The current Big 12 debate should not be what’s best for just Baylor, or just UT. The center of discussion should be what’s best for Texas as a whole, and the debate should be conducted in public, not backrooms.

We have public institutions to improve all our lives: public parks, libraries, swimming pools, museums. Public universities and their sports programs are the same thing.

The UT, A&M and Tech charters speak of enhancing the life of every Texan, not a football program. The “Core Purpose” in the UT “Compact with Texans” says, “To transform lives for the benefit of society.”

For Notre Dame, maybe it’s different. But UT, A&M and Tech are public. Their football teams are not owned by an athletic director or board of regents. They were founded and are owned by the people of Texas.

They are valuable assets of our state. Mack Brown has done great as a coach, but it took the support of generations of Texans to get him and his team on the field. University board members serve to protect the public trust of the citizens of Texas. Not just wealthy alums. Not TV networks.

The Southwest Conference breakup sacrificed something of real value to Texans. Regional rivalries built for a century were gone, rivalries that gave definition and cohesion to our state. Tradition and institutional identity were lost. Now we are considering further division and erosion of the same.

If it’s about money, then put it into perspective — UT-Austin has an operational budget of $2.1 billion for 2010; Texas A&M’s is $1.2 billion — largely public funds. Yet they’re considering fundamentally changing a Texas way of life for $20 million?

Tuition is so high these schools are becoming unaffordable to average Texans. It may soon be unaffordable to simply attend an away game. If the boards who are supposed to protect the interests of today’s and tomorrow’s generations of Texans want to consider moving to California, we at least deserve public debate and discussion. Any decision should first be justified to the people of Texas, and in more than a blog rumor or an after-the-fact rationalization.

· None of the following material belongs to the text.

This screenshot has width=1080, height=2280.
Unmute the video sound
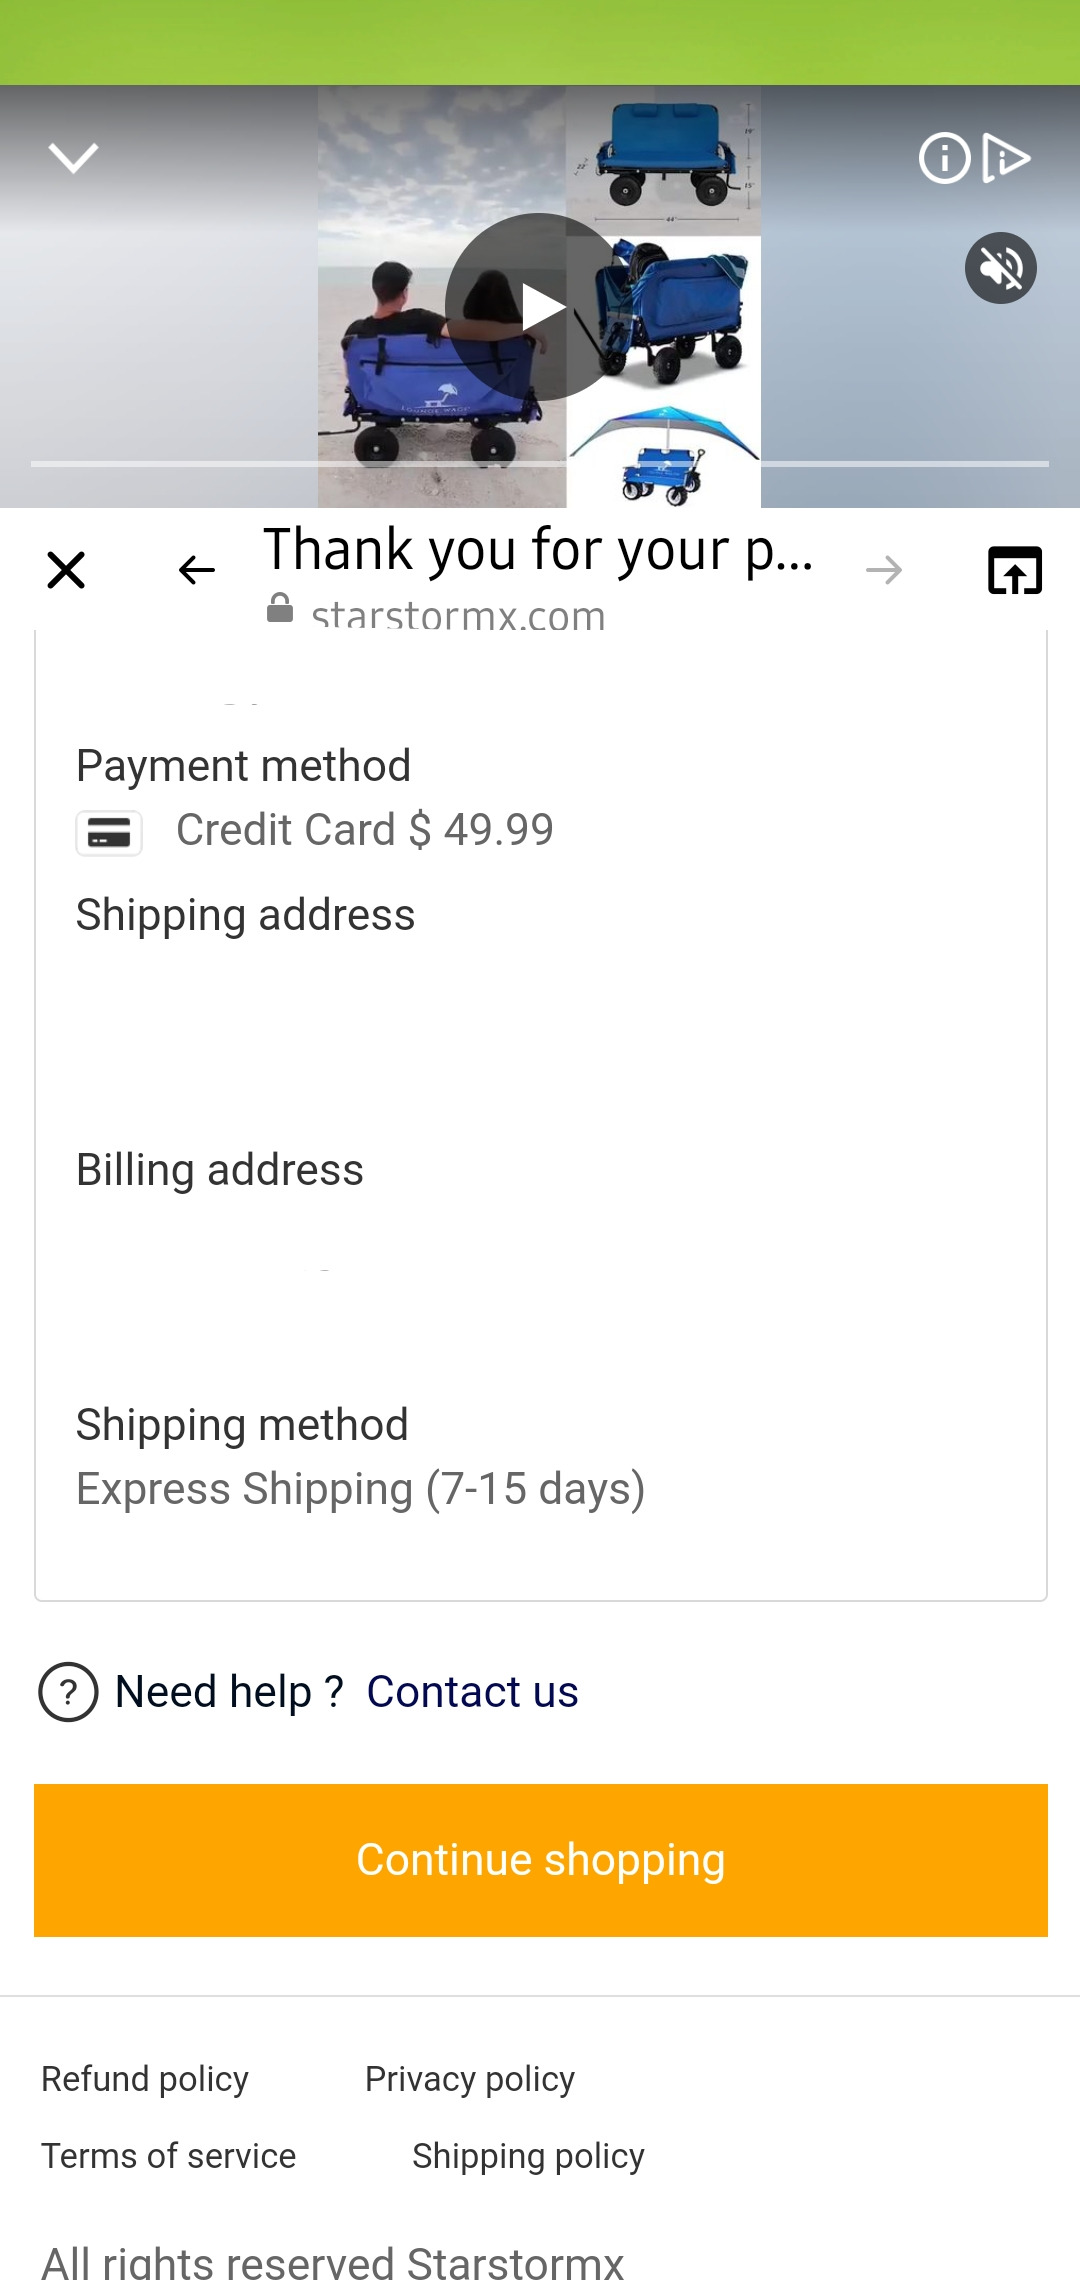pos(1000,268)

Backroom deals with TV executives trading our state pastime for rating points is wrong. When I vote on changing Texas by law and statute, I do it after public hearings, after public debate and with a public vote. Every regent was appointed by Gov. Rick Perry and confirmed by the Texas Senate, and they owe Texans the same transparency in this decision.

If Nebraska and Colorado want to leave, fine. But since when do outsiders dictate Texas’ destiny? Rick Perry wanted to secede because Barack Obama gave out stimulus money, but he’s going to stay silent as Berkeley bails us out? Our governor should demand regents conduct all deliberations in public about this important issue.

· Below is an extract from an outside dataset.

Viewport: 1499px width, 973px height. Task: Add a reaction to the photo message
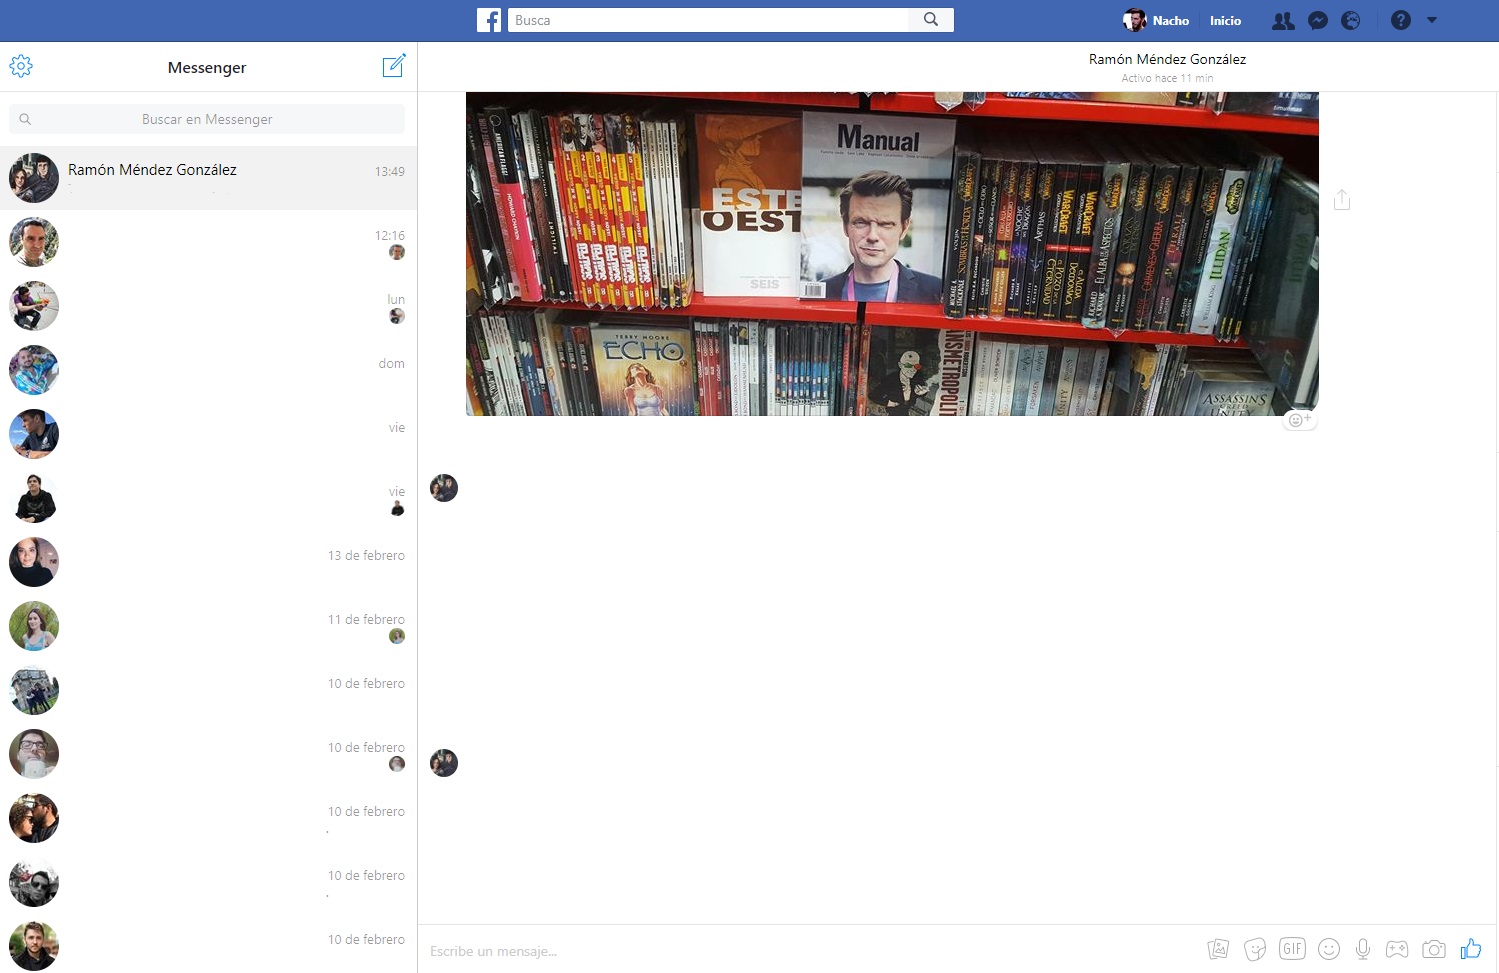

If it is truly best for our public universities to leave and be the Gulf of Mexico division of the Pacific Conference, so be it. But first let’s get the rationale and all options out there on the table publicly. Let the people of Texas have a voice and understand the choices. The destiny of institutions we and our forefathers built deserves no less.

State Rep. Jim Dunnam represents a Central Texas district that includes Waco.